Friday, July 20, 2012
My youngest turned 3 while we were on bacation and we are having a small famly party for her this Saturday, but with me when it comes to parties I dont really do small. Im not renting a bouncy house or anything but the cleaning that needs to be done, plus decorations (getting them gathered and organized), and the food planning has kept me off line for a few days. Also Imade a commitment not to get online before I worked out and I have been keeping it, which has caused me to chose spark or exercise due to my current timee constraints and I am happily picking workout.
I have been floundering this week, feeling a bit unfocused exercise wise. I have a goal, but im not sure I have given it enough definition to really make me dig in my heels when the bad voices start calling. So onthe aganda today, give clear definition to my fitness goal. Also, I have been wavering with my choice to follow a low FODMAP food plan...im stubborn and most of my favorites are on the high fructose side which would mean I would nees to eliminate them (at least for alittle while). On the plus side my digestion has been great, I have bee fairly regulr (except for yesterday) and feeling pretty good.

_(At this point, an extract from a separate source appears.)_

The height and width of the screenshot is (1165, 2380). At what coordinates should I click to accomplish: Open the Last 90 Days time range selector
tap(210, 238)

I just added my prenatal vitamin duo back in yesterday and will do that for a week before adding another vitamin. On other news, Again Ihave been having hormonal (BCP)issues. I had breakthrough bleeding for a week on active pills, and am currently waiting for a different pack which could be next week (all done through LA for my surro journey not my regular OB). So that means, yep Iwas told to stop taking the pill (I only had one more active pill anyway) and will probably have my period again! I know this hormonal thing and feeling like a drained hcked chicken isnt helping my mood (or my serious ravenous urge to eat) so i am keeping that in my and trying to give myself a break. Its difficult to not let one slip turn into a whole day of bad choices...yesterday was hard.

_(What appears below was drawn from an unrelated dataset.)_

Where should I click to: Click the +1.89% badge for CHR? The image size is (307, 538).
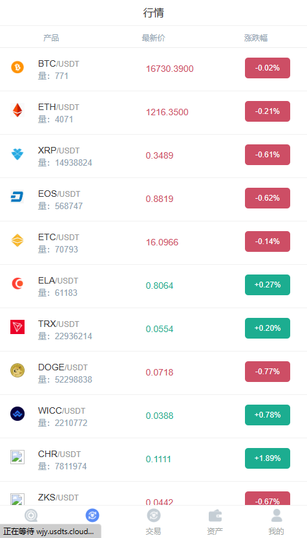268,458
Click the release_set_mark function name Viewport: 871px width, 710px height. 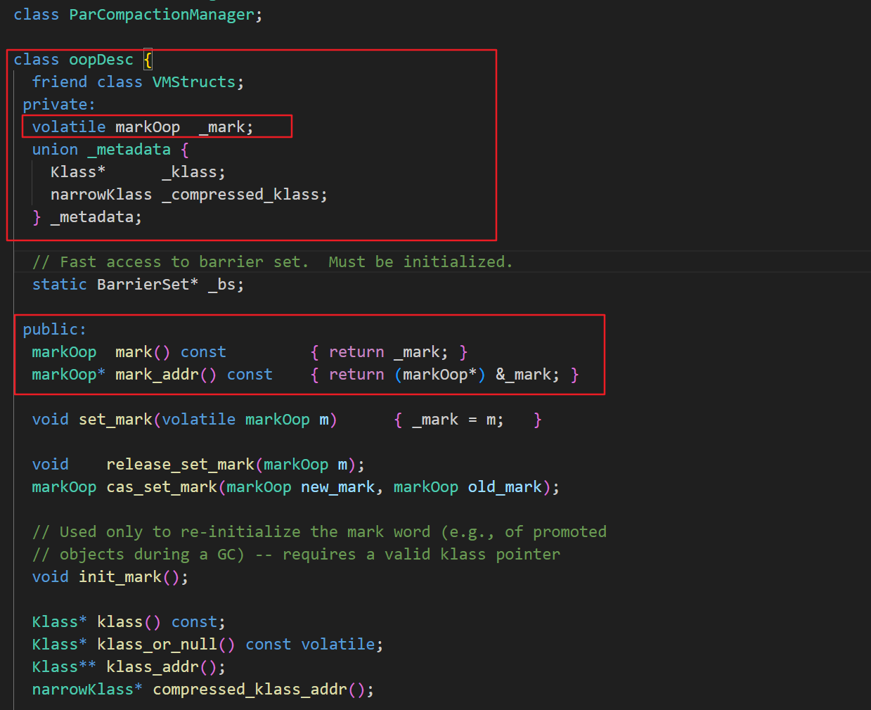point(180,465)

I have learned absolutely no sugar! So i know even if I binge i am not putting my body through that complete and total torture which I think is slight rogress for a binger. It may sound funny to some people, but when it happens to be able to have a little control over what I eat even in complete chaos does provide me some sanity. Yesterday I was set off by eating a banana, and stress (my oldest, who is not yet 5 decided to completely loose her mind). I ha dwondered about bananas, but now I know.They are too sugary for me and while they dont physically make me feel bad they make me crave more the rest of the day. If I am able to get on in the moring I want to post a few nonscale victories....but tata for now!